[[ Extracted data open ]]

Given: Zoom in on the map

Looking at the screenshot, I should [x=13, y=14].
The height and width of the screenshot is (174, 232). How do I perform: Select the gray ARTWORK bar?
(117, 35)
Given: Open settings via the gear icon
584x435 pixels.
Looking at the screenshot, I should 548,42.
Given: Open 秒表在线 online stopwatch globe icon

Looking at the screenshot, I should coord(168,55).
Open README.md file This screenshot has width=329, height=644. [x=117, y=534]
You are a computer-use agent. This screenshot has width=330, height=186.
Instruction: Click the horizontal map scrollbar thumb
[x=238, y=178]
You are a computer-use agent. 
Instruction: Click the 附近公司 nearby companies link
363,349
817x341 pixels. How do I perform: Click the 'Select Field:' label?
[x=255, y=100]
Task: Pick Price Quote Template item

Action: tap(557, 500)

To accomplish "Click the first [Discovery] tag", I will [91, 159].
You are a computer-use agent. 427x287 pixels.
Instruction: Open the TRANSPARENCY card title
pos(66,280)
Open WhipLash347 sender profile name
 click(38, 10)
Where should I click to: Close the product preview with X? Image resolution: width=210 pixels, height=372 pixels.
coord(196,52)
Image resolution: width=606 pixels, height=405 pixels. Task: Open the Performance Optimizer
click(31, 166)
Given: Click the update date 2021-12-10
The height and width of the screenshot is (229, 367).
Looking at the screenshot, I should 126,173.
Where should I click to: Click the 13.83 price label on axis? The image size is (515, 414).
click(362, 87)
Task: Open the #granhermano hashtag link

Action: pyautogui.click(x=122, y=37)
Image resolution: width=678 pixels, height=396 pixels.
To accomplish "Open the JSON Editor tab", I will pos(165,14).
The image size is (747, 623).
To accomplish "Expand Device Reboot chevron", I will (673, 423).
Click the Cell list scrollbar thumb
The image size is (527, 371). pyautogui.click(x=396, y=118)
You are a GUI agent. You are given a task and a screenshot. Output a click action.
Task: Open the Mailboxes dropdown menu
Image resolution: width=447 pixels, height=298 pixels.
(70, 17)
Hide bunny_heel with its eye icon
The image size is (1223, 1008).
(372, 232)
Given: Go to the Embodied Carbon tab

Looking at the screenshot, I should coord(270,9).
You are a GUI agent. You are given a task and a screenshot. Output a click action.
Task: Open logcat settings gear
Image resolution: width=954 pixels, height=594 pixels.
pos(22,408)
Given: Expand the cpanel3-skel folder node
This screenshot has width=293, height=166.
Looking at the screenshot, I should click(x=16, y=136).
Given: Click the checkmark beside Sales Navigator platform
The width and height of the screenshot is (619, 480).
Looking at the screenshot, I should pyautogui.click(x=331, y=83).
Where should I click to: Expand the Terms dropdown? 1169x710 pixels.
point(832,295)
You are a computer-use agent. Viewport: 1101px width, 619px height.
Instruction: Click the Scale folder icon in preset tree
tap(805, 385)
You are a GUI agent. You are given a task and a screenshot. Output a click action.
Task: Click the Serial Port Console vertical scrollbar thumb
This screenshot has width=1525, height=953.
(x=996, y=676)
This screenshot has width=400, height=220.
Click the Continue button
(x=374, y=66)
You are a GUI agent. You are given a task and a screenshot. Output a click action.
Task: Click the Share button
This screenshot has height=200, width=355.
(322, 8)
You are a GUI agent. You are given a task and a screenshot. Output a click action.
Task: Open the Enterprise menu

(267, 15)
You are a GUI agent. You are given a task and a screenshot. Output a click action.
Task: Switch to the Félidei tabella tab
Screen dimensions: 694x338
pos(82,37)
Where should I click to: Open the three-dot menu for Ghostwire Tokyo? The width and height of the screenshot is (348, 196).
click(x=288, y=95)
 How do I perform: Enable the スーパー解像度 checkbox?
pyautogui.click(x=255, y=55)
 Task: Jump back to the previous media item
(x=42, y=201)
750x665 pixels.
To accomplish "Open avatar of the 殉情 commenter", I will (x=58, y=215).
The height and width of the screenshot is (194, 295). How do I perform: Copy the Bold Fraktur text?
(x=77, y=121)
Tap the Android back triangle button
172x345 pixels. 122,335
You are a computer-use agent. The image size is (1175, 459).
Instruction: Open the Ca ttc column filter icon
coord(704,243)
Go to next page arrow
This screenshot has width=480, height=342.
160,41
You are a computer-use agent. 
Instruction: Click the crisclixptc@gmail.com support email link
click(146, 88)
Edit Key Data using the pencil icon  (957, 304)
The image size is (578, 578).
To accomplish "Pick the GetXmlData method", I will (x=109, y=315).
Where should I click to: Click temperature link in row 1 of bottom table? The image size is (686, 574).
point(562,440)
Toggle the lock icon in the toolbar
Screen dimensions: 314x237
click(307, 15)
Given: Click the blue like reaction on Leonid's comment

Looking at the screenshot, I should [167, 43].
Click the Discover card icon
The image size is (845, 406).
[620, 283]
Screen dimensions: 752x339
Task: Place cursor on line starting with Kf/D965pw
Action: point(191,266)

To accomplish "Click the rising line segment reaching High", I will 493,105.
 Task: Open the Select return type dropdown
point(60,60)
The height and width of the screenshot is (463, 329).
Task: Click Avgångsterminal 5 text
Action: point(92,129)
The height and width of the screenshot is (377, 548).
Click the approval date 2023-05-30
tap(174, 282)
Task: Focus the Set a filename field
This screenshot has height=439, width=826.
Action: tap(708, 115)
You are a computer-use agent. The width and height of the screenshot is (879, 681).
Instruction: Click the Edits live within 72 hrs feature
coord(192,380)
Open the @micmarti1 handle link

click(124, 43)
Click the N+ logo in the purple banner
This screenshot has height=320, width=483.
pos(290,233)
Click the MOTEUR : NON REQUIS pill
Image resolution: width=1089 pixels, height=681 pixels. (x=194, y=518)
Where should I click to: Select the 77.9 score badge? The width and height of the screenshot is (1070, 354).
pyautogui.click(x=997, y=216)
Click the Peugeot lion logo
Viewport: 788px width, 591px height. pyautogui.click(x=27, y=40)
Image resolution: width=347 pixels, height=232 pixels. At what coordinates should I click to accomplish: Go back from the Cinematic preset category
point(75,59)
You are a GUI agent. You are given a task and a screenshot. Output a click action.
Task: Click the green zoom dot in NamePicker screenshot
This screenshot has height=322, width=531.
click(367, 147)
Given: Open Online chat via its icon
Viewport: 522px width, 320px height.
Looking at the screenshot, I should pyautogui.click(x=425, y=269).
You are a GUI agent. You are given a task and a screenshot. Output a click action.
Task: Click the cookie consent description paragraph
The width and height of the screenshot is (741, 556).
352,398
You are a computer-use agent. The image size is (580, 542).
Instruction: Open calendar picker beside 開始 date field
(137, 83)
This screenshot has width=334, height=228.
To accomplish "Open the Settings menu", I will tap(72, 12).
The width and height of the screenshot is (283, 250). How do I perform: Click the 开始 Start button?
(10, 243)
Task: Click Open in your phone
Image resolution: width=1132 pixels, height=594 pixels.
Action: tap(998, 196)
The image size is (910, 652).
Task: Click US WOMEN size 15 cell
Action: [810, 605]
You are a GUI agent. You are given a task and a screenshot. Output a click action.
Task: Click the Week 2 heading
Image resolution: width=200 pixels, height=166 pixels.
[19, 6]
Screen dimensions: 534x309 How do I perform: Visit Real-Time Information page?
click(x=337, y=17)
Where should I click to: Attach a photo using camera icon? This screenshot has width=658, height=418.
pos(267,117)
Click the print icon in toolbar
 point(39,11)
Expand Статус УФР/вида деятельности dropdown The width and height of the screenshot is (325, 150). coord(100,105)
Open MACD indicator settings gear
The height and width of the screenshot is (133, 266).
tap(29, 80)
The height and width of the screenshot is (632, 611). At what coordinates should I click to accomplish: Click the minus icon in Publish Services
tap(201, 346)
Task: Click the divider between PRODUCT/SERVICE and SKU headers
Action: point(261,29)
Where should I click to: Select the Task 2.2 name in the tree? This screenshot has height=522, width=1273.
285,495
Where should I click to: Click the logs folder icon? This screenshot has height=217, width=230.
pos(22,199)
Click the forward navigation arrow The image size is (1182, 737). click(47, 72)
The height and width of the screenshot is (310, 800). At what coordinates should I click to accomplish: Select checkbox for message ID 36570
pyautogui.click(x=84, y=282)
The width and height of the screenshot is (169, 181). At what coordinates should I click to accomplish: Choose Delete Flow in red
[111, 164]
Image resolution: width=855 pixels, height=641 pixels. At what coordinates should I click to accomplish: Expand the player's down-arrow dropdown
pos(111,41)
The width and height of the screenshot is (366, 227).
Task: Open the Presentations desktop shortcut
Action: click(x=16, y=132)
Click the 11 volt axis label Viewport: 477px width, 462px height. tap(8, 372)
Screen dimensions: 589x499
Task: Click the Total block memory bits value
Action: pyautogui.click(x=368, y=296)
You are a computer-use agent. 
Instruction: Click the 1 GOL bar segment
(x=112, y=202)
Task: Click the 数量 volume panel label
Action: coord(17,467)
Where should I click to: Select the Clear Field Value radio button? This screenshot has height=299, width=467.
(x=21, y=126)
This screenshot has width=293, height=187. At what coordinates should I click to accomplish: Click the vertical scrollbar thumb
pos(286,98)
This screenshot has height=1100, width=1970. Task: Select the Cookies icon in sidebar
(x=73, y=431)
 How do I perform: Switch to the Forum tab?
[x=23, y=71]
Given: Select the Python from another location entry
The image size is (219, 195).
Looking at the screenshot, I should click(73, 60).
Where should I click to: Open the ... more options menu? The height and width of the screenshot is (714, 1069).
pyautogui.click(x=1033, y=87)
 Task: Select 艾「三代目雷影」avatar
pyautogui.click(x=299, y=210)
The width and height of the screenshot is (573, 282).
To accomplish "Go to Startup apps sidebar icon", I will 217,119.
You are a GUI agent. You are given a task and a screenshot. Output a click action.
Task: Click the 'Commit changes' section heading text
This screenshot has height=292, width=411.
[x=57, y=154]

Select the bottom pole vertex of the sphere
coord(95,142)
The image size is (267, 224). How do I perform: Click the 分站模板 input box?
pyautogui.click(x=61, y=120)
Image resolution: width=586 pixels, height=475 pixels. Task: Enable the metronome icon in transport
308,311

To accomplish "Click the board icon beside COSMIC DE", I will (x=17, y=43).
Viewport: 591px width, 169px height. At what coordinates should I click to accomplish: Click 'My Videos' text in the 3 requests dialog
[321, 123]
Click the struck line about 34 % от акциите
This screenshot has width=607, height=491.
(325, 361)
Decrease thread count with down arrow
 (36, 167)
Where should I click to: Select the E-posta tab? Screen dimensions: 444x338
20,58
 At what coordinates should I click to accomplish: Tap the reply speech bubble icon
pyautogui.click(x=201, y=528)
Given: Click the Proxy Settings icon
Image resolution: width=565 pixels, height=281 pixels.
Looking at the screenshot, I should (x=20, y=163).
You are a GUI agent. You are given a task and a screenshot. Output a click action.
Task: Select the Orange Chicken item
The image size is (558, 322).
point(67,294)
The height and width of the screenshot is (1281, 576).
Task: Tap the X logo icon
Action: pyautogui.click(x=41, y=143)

[[ Extracted data closed ]]

• [Your goal]: Write out each line of the data that holds the string "heading".

• [Solution for this task]:
Task: Click the Week 2 heading
Task: Click the 'Commit changes' section heading text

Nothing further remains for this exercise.